I tried to recall the polite greeting for this time of day. "Konbawa? Sorry, I am only a traveler, stranger-San. But Motosuwa-San is awake. That way," I said, gesturing up the path behind me.
But the creature did not continue up the path, veering instead directly towards me. From up close, I could see there was something strange about their movements. As though the joints under those robes bent the wrong way for a human...
"Sir," I remembered the honorific, "The inn is that way."
The creature slowed its approach, but did not stop. By this point I had lost all composure, my mind frantically scrabbling for an explanation, so when my lips found the name, it came as a relief, a foothold.
"Shirime?"
They stopped short at the name.
"I knew it, you're the one they all talk about. It's, uh, nice to meet you."
The figure seemed to nod slightly, and in a faint, labored, crackling whisper that I couldn't be quite sure was actually spoken aloud and not a voice in my head, it affirmed:
"Shirime."
"Do you call yourself something else?" This got no answer.
"I am called Levitz. I'm a traveler here."
The response drifted back:
"Levitz."
For a long beat, they stood motionless as though no longer sure what to do. Weren't they going to show themself?
"Well, go ahead," I said, "vayzn zikh," lapsing into my mother tongue.

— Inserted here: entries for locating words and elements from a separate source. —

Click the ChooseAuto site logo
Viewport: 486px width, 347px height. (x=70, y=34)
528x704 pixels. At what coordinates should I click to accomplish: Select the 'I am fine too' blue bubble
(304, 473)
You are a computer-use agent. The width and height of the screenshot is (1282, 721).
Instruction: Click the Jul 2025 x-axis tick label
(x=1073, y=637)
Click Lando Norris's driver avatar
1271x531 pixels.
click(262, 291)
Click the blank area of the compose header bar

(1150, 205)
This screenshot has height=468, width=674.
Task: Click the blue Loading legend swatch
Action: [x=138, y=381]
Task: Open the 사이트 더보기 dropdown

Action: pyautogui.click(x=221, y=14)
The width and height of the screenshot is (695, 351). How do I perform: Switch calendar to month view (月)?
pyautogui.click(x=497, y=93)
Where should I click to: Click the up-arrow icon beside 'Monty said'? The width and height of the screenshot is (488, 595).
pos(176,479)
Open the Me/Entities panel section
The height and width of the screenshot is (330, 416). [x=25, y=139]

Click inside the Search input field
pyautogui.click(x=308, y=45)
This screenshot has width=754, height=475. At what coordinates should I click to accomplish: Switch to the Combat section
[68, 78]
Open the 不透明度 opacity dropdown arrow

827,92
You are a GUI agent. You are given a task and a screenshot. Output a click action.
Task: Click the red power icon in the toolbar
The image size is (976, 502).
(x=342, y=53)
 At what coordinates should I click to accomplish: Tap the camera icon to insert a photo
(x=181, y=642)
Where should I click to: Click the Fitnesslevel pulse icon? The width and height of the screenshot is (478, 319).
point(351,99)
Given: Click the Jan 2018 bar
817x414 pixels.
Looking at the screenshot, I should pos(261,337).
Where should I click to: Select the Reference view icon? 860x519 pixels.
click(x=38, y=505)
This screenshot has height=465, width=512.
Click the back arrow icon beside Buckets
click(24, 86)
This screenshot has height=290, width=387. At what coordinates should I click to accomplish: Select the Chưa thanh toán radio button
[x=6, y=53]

The creature turned themself around with motions that seemed to defy all reason. The cloak seemed not to turn with them. For a moment I saw them in profile, on all fours like a large dog, then suddenly upright again. Lanky digits, I wouldn't swear to whether they were fingers or toes, reached out from baggy sleeves to throw aside the cloak, revealing...
It was nothing like the picture in my head.
The yokai was crouched backwards, head and shoulders facing away and lowered nearly to the ground, powerful legs and... ankles?... extended to thrust forward a pale white butt that split to reveal a single, large, beautiful, hazel eye. The white of it seemed to glow in the darkness.
I stood dumbfounded. This was impossible. A yokai that understood me in Yiddish?
So I asked. "Tsi ir redn eydish?!"
"...Ya."
"Well now I've seen everything. Tell me, Shirime-San, do you smoke?"
2.
They did, in fact, smoke. I say "they" because, although I learned a great deal about Shirime, none of it shed any light to whether they were man, woman or neither.
They did possess what I thought were testes, small ones, nestled in a taut, smooth sack below the giant eye, although let's be honest it could have been any sort of bilateral vestigial sex organ; but no other sexual parts to be seen. I couldn't even see their mouth, although they'd managed to creak out a few hoarse words from somewhere, and they were puffing the pipe from roughly where one might expect a belly button.
It was evident they weren't about to vanish or run away, so, this being an increasingly chilly and windy night, I invited them inside. We stole hastily across the empty tavern to the rooms. I laid out some rice wine and leftover chicken broth, and beckoned for them to take a seat on the edge of the bed, since that's all there was. Comfortably perched, they cast about with their one eye, surveying the meager accommodations as they supped.
By way of yes or no questions, I learned a little about my guest. The locals seemed to have this idea that Shirime delighted in scaring or pranking people, but that couldn't have been more wrong. They were basically stranded on the island, lonely and friendless. They'd had another life somewhere else, although details were hard to get across. Now they lived in the woods and studied humans from afar.